A Meandering Tale About Fundamentalism

Well, since this is the first day of my blog, I want to get a real entry on it, so here goes.

A few weeks ago, my family and I went to a flea market. At one of the stands, when the vendor found out that it was my wife's birthday, he gave her a CD as a present. It was from a collection of religious materials that had caught my eye before (since I've been spending so much time recently thinking about & researching religious fundamentalism). It was titled something like "What Hollywood Believes," and had the name Ray Comfort written across the top. There were all types of little blurbs on the CD case, which lead me and my wife to believe that it was going to be full of either interviews with, or monologues by, celebrities talking about their religious beliefs.

It took a while for us to actually listen to the CD, but on a car ride down to my wife's family on Thanksgiving, she popped it into the car CD player to see what it was like. It turns out that, no, this wasn't interviews or monologues, it was a sermon by this Ray Comfort fellow. It doesn't start off too bad. A few introductions and a little humor, but then the lunacy began. All types of logical fallacies and inane comments, which maybe I'll go into more detail on in a followup blog entry. Anyway, my six year old daughter was sitting in the back seat, and with as impressionable as kids are, I didn't want her hearing everything this guy was saying and just accepting it as truth. So, I spoke up quite a bit during his talking, countering a lot of his arguments. Well, after about ten minutes of that, my wife got fed up with my speaking over it, so she turned off the radio.

A few days later as I was driving into work, I went to turn on the radio to listen to NPR like I normally do on my drive in. Well, this CD was still in there, so I decided just to let it play for a little while to see what he had to say. And it wasn't any better than on Thanksgiving. There were a few arguments that were so bad that I actually responded out loud, even though there was nobody else in the car. Here's the one that I thought was the worst. He was trying to discredit evolution, making it look silly compared to a literal interpretation of the Bible. He said something to the effect of, "Just think about it. The first fish to come up out of the sea to walk on land needed gills to breathe in the sea, but it also needed lungs to breathe on land. If it was a land animal, what was it doing with gills? And if it was a sea animal, what was it doing with lungs?" Boy, oh boy. Is this guy not even aware of living animals. The first two things that popped into my mind were African lungfish, and mudskippers, both of which can breathe underwater or on land. A little internet research found that there are many fish that can breathe air, like the bettas that are so popular at pet stores. It's mainly an adaptation to lving in oxygen poor environments.
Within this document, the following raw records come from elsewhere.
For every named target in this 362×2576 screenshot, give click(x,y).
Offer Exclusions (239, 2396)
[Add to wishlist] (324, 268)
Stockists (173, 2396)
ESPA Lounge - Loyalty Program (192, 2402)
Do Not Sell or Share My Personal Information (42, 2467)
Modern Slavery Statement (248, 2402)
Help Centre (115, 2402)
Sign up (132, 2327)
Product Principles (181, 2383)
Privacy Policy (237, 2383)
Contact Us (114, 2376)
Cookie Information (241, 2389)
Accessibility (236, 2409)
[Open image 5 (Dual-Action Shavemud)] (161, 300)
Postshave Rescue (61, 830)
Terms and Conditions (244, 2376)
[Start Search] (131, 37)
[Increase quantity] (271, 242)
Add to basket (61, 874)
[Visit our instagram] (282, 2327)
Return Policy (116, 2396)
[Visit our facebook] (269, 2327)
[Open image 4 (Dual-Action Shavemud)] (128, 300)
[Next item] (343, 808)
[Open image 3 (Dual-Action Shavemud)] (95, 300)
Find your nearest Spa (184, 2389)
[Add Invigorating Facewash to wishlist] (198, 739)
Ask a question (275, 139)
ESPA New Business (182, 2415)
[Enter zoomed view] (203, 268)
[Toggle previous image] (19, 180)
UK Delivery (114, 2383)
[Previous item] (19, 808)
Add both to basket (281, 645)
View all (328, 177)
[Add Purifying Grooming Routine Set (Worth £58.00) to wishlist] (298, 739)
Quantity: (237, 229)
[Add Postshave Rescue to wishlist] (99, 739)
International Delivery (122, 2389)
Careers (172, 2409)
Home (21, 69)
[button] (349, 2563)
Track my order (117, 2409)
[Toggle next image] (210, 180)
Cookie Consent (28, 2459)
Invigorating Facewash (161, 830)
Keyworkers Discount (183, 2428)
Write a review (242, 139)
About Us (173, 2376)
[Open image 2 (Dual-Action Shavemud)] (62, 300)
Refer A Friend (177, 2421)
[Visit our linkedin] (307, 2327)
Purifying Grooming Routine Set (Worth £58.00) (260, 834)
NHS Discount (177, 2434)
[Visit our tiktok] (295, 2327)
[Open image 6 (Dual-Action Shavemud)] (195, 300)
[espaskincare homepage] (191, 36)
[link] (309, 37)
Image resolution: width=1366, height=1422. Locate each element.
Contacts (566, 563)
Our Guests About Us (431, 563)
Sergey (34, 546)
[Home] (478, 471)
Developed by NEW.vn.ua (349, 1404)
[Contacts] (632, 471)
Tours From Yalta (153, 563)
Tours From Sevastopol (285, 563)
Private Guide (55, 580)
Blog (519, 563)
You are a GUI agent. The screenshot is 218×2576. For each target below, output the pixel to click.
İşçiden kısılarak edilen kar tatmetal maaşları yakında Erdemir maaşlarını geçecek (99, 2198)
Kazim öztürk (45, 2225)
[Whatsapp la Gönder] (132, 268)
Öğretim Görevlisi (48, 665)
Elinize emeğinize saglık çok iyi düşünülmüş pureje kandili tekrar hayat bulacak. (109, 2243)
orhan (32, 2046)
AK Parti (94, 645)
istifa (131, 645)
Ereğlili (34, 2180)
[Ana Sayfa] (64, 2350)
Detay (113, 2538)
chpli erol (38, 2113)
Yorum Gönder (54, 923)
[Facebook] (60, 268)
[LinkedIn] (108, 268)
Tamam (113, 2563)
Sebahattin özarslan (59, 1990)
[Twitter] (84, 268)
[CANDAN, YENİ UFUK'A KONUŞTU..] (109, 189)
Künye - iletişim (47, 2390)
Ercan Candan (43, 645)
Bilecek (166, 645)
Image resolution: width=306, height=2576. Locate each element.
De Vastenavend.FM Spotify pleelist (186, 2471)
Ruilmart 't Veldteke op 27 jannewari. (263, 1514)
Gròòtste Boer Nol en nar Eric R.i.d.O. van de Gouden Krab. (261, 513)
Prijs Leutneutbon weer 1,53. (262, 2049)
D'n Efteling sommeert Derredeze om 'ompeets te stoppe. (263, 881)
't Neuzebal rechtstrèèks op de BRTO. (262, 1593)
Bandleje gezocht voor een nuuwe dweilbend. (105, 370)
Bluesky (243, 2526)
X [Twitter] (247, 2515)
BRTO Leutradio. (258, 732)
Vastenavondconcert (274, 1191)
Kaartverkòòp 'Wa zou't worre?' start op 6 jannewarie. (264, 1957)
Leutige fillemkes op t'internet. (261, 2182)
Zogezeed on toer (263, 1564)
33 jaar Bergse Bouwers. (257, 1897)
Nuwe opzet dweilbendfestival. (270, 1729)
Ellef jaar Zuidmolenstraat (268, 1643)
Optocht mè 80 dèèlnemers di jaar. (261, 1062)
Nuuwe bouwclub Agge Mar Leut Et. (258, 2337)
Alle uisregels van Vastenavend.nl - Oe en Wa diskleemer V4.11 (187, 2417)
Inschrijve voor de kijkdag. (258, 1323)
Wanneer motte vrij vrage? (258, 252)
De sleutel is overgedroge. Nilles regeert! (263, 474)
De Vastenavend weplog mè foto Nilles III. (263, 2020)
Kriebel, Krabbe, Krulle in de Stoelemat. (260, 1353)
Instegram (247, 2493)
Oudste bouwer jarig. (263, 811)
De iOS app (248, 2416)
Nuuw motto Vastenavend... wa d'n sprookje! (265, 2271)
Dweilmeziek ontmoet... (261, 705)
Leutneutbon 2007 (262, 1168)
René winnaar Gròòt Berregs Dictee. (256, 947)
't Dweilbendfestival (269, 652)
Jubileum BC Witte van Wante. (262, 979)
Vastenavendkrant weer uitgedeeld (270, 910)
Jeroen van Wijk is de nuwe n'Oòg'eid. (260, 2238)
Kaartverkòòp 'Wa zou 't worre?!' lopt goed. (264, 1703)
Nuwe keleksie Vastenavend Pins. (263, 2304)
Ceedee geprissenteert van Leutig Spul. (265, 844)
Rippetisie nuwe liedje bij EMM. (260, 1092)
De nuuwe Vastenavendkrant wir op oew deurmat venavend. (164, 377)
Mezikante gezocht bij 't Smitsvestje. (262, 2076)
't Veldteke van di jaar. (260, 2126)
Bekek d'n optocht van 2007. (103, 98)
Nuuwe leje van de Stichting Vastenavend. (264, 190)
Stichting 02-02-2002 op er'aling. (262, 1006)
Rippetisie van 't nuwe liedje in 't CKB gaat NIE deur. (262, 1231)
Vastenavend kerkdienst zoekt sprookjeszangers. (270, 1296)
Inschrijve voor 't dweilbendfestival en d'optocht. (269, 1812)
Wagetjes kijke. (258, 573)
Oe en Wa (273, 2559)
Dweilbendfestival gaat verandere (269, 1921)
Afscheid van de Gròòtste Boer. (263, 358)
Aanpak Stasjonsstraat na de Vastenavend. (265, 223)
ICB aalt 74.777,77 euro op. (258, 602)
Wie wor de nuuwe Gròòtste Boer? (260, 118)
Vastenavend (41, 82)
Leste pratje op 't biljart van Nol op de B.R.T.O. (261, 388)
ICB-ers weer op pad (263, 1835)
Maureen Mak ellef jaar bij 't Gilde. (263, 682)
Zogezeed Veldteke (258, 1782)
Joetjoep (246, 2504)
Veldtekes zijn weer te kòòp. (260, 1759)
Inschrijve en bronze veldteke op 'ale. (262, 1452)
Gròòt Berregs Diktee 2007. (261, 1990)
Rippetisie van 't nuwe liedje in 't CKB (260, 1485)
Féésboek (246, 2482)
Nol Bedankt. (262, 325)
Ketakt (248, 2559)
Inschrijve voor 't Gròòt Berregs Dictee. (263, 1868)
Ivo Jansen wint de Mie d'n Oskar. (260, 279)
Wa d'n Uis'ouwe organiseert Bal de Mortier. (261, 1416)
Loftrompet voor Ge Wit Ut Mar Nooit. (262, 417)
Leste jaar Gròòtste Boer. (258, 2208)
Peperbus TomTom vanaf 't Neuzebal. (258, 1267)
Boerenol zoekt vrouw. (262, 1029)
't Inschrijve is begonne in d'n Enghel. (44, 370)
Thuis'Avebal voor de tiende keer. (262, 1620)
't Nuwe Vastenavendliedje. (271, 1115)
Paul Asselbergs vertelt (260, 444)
There are even a few fish where air breathing is their primary means of obtaining oxygen.

So anyway, I wrote my wife a short e-mail about it, saying how I couldn't believe people could be so stupid to buy into arguments like his, not just the ones about evolution, but his religious arguments in general. Well, when my wife read that e-mail, one of her co-workers was standing over her shoulder at the time. After reading it, she turned to my wife and said, "You don't believe in evolution, do you?" And that got them started into a big long debate about religion.

If you've been following the news, you may have heard about the girl with the peanut allergy who died after kissing her boyfriend, because her boyfriend had just eaten something with peanut butter. It's really sad. Anyway, Irma and some co-workers were talking about it, when said co-worker walks in and says, "that's what you get for french-kissing a boy when you're only fifteen." Just stop and think about that. She's saying that proper punishment for a french kiss is death. What a callous, self-righteous person. I can think of stronger words to say, but I want to try to keep this blog civil. It's just kind of an indication of the kinds of attitudes that fundmentalists hold, and it's kind of scary.

Anyway, that's my meandering story, from a flea market just outside Houston, to my wife's co-worker. It just really amazes me the attitudes some people have in this country.